◆ Dataset entries:
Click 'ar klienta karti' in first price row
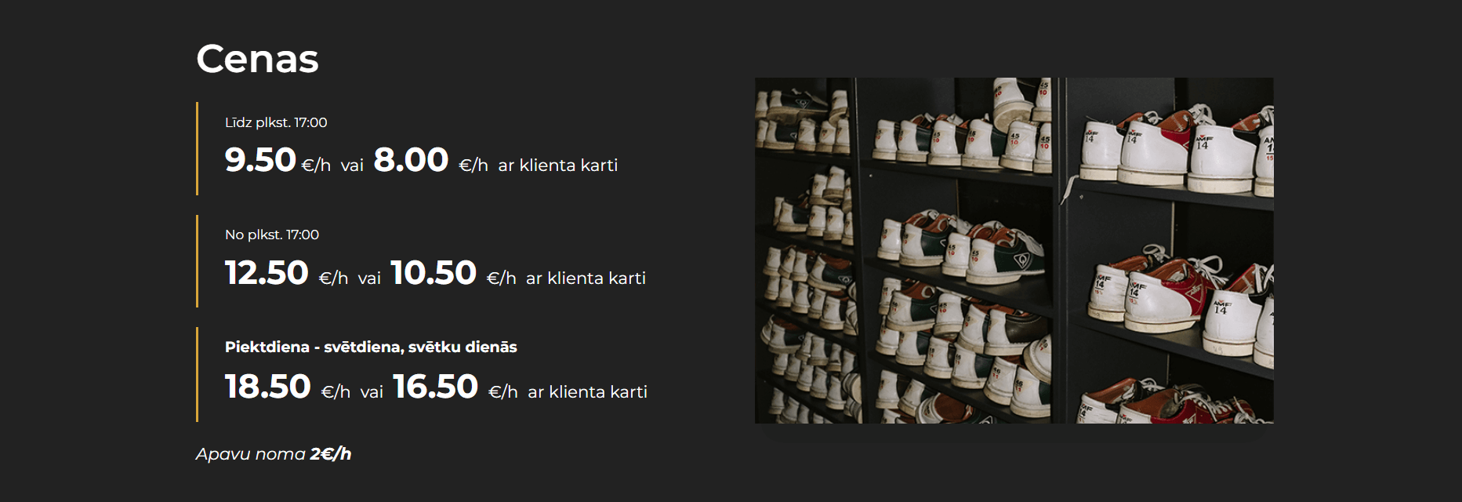Screen dimensions: 1462x502 click(x=558, y=166)
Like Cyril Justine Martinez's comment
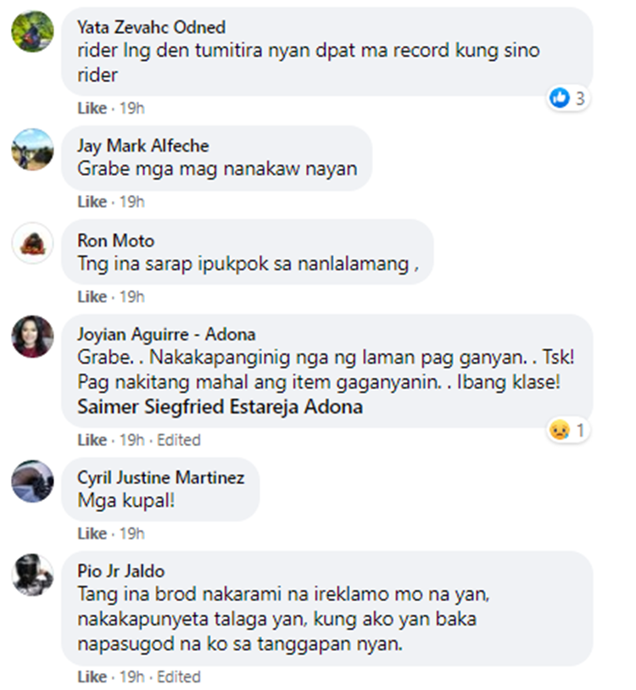636x690 pixels. pyautogui.click(x=92, y=534)
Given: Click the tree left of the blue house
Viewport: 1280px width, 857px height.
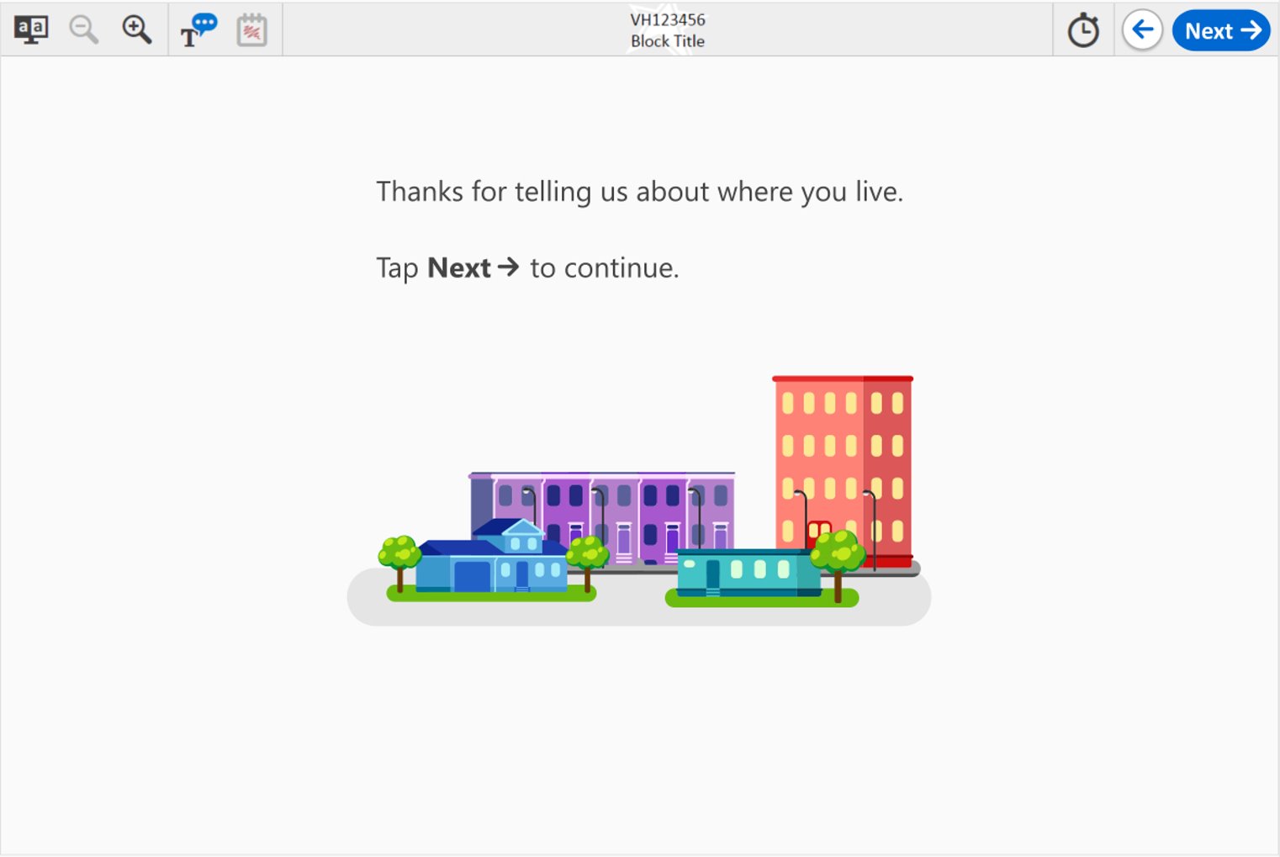Looking at the screenshot, I should point(399,559).
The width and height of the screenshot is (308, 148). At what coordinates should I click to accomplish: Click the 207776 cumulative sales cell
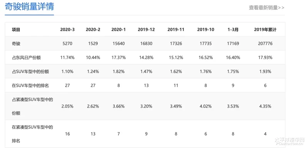coord(265,43)
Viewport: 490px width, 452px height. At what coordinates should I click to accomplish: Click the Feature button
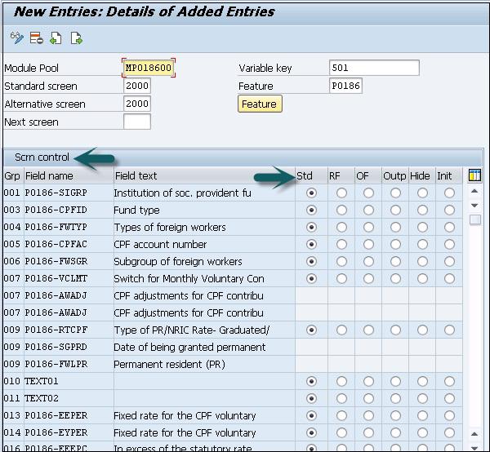[x=259, y=104]
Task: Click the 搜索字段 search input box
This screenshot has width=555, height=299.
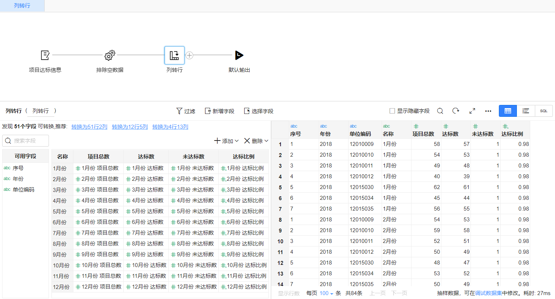Action: pos(25,141)
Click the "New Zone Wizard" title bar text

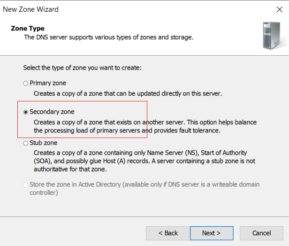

◆ Activity: Where the line containing "This screenshot has width=555, height=299." appears, begin writing out the lines exactly, and continue through the end of the material above, omitting pictures.

◆ Written solution:
This screenshot has width=555, height=299.
Action: pos(25,141)
Click the "New Zone Wizard" title bar text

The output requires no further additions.